Abstract
Therapeutic Ocular Surface Medium (TOSM) is a potential new treatment for patients
with ocular surface disorders such as dry eye and persistent epithelial defect (PED).
New therapies are needed as many patients with dry eye and PED continue to suffer
despite maximal standard therapy, and while efficacious autologous serum therapy is
not routinely available. Like serum, TOSM contains tear components and was expected
to have some of the physiological effects of tears.
Clinical and in vitro studies were used to evaluate two similar formulations of TOSM.
To comply with local pharmacy manufacturing policies, components were omitted from
TOSM v1 to produce TOSM v2. In pilot studies, conducted over 1 month, TOSM v1
improved dry eye signs and symptoms and healed over a quarter of PED. In a 2 month
randomised double-masked trial, TOSM v2 improved the signs and symptoms of dry
eye but was not superior to saline (placebo). No serious or irreversible side-effects
occurred. The altered composition of TOSM v2 may have reduced its efficacy.

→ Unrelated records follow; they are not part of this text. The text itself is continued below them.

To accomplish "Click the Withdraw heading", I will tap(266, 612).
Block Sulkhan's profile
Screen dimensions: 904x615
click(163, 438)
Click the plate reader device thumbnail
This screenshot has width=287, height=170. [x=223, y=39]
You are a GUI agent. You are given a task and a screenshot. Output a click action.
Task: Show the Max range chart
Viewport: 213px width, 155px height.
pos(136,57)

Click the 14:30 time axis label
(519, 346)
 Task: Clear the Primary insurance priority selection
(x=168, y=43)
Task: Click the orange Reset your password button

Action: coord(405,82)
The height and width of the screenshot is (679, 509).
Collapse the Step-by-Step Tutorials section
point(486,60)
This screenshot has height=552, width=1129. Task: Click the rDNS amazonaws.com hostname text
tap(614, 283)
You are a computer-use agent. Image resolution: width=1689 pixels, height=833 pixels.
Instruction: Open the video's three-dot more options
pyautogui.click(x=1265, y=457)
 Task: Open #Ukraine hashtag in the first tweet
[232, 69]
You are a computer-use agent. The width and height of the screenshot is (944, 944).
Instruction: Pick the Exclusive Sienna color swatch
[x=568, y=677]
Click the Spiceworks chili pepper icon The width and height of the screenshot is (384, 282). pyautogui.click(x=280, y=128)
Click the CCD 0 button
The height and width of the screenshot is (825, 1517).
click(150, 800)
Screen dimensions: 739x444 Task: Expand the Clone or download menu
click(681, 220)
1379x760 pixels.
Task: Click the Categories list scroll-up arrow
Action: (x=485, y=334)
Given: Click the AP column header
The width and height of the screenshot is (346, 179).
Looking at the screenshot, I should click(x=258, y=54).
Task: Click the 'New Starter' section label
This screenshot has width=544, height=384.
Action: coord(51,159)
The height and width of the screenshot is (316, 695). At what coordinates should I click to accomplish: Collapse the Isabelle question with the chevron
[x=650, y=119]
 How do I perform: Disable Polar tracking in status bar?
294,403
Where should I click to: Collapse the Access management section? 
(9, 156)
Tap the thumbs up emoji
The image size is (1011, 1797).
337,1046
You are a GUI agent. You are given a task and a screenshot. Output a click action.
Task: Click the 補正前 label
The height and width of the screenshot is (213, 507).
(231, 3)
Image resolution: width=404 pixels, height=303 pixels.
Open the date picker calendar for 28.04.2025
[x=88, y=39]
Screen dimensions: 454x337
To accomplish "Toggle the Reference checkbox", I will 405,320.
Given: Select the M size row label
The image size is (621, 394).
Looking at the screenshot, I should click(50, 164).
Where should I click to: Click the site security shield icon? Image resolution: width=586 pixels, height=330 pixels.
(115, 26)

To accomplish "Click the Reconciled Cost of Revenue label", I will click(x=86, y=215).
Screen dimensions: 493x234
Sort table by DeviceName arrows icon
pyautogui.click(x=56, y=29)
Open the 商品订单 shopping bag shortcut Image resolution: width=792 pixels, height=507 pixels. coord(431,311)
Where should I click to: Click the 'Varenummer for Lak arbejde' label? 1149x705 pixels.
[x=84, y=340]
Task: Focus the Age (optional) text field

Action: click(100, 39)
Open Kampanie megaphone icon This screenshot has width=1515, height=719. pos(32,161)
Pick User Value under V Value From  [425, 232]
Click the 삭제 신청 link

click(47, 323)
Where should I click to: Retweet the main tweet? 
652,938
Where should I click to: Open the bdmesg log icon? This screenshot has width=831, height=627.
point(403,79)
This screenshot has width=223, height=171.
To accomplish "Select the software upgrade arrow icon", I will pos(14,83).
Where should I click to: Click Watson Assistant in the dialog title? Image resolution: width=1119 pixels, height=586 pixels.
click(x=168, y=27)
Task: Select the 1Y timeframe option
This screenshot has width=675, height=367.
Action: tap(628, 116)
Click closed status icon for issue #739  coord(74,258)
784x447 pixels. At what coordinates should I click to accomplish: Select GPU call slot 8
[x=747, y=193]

However, a significant improvement in blepharitis (eyelid margin disease) and
conjunctival impression cytology (an objective measure of ocular surface health) was
found with TOSM v2. Improvement in blepharitis is an encouraging finding as it has
not been reported in other dry eye trials.
It was hypothesised that TOSM would benefit ocular surface disorders by improving
ocular surface health. In vitro, primary and cell line human corneal epithelial cells were
supported by TOSM v1 and TOSM v2. Outgrowth from limbal explants and corneal reepithelialisation
following wounding occurred with TOSM v2. This and the impression
cytology findings support our hypothesis. Further, ocular surface damage with dry eye
and PED may activate the corneal wound healing response. For wound healing,
compared to human serum, TOSM v1 and TOSM v2 had beneficial effects in vitro on
epithelial cells and human corneal fibroblasts. This may translate into a reduction in
potentially vision-threatening corneal scarring in vivo with TOSM. However, ocular
surface disorders are a heterogenous group and wound healing is a complex process
such that different preparations of TOSM may be needed for use in different disorders
and at different stages of the disease process.